Serial entrepreneur and longtime mobile health developer Stephen Hau is stepping aside as CEO of his current venture, Shareable Ink, as the Nashville, Tennessee-based provider of digital pen-based healthcare data capture has brought in a veteran health IT executive to run the company.

Laurie McGraw, most recently chief client officer at EHR vendor Allscripts Healthcare Solutions, took over as CEO of Shareable Ink last week to help the 4-year-old vendor move into a growth phase. Hau will shift to chief technology officer, heading up product development and platform strategy.

The news comes on the heels of privately held Shareable Ink closing late last month on a $3 million round of equity funding, led by previous investor Lemhi Ventures. "Right now, the company has some really strong momentum," says McGraw, who tells MobiHealthNews that she will not substantially alter Shareable Ink's strategy.

Shareable Ink uses digital pens from Anoto to capture handwriting on laser-printed, plain-paper forms, then sends data over a Bluetooth connection to a smartphone or PC, which links to a Shareable Ink cloud server. Within seconds, the server converts the handwriting to computable text for export into EHRs and practice management systems.

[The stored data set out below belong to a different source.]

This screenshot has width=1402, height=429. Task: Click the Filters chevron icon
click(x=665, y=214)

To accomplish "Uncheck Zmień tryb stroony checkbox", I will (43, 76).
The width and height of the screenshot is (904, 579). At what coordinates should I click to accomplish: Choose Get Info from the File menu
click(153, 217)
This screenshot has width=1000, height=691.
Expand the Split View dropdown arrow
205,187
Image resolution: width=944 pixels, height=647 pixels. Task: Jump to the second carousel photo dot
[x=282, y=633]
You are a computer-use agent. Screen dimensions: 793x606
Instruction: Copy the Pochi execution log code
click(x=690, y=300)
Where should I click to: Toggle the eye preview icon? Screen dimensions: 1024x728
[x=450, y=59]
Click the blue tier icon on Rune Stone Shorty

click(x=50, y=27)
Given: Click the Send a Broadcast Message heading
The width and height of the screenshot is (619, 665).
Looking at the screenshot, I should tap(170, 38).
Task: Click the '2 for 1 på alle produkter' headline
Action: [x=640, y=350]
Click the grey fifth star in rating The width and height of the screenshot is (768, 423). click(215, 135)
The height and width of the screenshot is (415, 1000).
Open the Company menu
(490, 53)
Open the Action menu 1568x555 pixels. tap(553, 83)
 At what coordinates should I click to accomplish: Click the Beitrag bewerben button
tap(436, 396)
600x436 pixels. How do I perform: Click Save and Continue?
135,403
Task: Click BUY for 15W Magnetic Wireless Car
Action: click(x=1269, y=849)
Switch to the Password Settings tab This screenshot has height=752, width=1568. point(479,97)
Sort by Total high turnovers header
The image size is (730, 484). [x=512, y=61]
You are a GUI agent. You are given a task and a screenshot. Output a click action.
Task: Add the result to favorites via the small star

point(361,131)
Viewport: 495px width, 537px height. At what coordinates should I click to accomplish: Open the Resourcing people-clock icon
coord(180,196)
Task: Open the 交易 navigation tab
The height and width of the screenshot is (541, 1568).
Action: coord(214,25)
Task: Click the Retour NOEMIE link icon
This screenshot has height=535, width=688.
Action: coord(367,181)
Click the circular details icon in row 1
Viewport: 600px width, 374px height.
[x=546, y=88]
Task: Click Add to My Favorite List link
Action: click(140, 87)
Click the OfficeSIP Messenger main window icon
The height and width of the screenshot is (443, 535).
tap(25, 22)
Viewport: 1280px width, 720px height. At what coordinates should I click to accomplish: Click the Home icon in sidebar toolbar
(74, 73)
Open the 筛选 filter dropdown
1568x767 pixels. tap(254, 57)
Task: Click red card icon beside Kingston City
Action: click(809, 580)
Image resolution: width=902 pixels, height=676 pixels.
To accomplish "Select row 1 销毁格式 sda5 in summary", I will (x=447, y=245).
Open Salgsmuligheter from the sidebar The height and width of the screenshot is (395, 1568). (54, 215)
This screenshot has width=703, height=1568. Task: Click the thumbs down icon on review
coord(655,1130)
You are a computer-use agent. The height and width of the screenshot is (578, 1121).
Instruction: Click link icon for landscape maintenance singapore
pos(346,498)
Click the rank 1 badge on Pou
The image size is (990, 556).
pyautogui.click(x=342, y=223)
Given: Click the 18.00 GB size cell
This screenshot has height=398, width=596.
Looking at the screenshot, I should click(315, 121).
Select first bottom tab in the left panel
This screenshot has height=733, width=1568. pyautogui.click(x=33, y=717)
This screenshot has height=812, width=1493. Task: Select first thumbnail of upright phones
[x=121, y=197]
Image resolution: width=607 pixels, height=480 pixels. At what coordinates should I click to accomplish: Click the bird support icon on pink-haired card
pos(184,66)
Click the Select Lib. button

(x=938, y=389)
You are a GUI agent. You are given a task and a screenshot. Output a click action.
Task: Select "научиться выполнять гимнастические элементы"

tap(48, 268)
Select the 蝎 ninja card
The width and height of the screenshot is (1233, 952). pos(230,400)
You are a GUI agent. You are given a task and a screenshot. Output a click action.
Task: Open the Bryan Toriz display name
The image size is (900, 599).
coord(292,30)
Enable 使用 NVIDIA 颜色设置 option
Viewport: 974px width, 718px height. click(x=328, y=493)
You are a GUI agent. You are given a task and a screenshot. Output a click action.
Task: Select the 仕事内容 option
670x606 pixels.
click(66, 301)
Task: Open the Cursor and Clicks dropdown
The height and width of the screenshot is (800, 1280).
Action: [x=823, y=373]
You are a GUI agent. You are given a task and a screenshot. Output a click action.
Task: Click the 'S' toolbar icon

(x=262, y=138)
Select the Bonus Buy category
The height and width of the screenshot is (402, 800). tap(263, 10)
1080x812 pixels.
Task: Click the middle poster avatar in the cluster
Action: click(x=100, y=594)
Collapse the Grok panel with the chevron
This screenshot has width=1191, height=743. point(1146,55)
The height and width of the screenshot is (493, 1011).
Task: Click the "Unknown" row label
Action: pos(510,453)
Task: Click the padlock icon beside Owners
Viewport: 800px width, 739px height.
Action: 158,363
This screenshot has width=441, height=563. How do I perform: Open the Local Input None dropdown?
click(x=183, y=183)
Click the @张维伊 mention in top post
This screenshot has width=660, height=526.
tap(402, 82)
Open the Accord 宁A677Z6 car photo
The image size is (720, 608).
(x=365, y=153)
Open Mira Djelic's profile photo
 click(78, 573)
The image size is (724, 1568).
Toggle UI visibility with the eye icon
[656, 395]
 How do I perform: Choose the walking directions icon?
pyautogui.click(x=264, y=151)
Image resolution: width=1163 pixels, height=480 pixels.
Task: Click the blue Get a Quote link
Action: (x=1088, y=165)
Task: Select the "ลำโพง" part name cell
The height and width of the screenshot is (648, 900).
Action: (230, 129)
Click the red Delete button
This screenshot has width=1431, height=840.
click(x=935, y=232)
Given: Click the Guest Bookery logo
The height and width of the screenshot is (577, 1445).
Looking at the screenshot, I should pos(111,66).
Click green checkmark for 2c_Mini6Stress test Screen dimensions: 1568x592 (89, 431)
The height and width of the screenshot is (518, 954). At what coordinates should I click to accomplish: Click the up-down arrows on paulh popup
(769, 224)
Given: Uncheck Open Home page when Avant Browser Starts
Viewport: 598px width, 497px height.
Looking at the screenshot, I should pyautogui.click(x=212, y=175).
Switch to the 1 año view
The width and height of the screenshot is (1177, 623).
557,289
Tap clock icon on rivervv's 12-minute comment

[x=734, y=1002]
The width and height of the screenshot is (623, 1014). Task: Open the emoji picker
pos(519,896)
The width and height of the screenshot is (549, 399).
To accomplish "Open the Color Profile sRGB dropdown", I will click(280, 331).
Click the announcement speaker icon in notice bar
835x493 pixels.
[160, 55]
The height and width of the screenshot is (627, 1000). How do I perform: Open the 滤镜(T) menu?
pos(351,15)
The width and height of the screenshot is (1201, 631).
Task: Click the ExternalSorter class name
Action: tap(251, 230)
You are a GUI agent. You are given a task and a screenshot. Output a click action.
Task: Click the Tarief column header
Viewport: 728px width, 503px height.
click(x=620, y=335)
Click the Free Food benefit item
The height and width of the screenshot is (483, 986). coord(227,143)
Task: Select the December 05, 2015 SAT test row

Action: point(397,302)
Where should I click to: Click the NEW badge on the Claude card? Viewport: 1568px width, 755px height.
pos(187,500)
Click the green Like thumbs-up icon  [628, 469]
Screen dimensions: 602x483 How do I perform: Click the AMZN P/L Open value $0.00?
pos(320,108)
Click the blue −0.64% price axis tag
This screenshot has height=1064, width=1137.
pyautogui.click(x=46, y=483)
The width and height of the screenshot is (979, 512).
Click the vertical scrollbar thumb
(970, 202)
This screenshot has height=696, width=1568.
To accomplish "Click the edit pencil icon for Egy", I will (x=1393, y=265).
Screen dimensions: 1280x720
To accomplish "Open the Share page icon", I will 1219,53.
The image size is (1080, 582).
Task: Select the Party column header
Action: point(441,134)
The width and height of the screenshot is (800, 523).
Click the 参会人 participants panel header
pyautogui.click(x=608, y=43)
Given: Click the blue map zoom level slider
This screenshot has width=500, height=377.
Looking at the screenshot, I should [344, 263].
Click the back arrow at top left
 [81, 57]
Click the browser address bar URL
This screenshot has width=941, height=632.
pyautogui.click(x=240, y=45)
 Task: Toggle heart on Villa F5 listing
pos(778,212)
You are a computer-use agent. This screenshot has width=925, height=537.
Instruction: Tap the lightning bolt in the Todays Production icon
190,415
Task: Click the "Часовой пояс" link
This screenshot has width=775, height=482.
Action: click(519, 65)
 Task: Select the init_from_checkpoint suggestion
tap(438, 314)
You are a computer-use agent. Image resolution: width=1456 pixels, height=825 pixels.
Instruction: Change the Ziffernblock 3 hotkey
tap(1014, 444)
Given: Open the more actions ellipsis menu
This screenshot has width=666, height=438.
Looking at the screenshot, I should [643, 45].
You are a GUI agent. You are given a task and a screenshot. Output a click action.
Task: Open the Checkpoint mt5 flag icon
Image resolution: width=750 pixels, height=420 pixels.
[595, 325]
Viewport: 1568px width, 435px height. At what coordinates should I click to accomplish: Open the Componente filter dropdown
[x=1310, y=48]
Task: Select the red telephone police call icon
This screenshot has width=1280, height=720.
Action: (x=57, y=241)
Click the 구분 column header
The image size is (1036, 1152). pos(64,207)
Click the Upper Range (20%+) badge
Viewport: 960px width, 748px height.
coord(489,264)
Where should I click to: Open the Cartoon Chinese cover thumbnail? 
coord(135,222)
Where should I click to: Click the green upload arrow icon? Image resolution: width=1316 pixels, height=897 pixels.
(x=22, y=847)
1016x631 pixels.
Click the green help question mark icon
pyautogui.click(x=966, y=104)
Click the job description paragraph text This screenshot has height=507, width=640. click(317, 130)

The software also is capable of capturing and converting handwriting from iPads or scanned documents. Shareable Ink earned certification for Meaningful Use as a module able to meet 11 of the ambulatory EHR standards in Stage 1. "It's a platform to make workflows actionable and efficient," McGraw says.

Today, Shareable Ink reports that 85 clients are live on its system, automating patient encounters in specialties not always amenable to keyboard-based EHRs, particularly anesthesia and emergency medicine. "That's strong for a company in early stage," according to McGraw, who says she was drawn to Shareable Ink by Hau's "brilliance."

McGraw, who is based in Boulder, Colorado, but will spend much of her time on the road, worked for EHR pioneer IDX Systems — later bought by GE Healthcare — in the 1990s. She moved to Allscripts in 2000 when that company bought point-of-care software vendor ChannelHealth from IDX.

At the time, Allscripts had $30 million in annual revenues. When McGraw left the Chicago-based company during a management purge last December, Allscripts was a $1.5 billion company.

ChannelHealth was an early player in mobile health, allowing physicians to dictate notes, enter orders and capture charges on personal digital assistants. Similarly, Hau founded mobile health company PatientKeeper in the 1990s.

McGraw says she was aware of Hau's reputation, although the two had never met before they started talking about Shareable Ink.

"As I got to know him, I got really excited about the company," she says.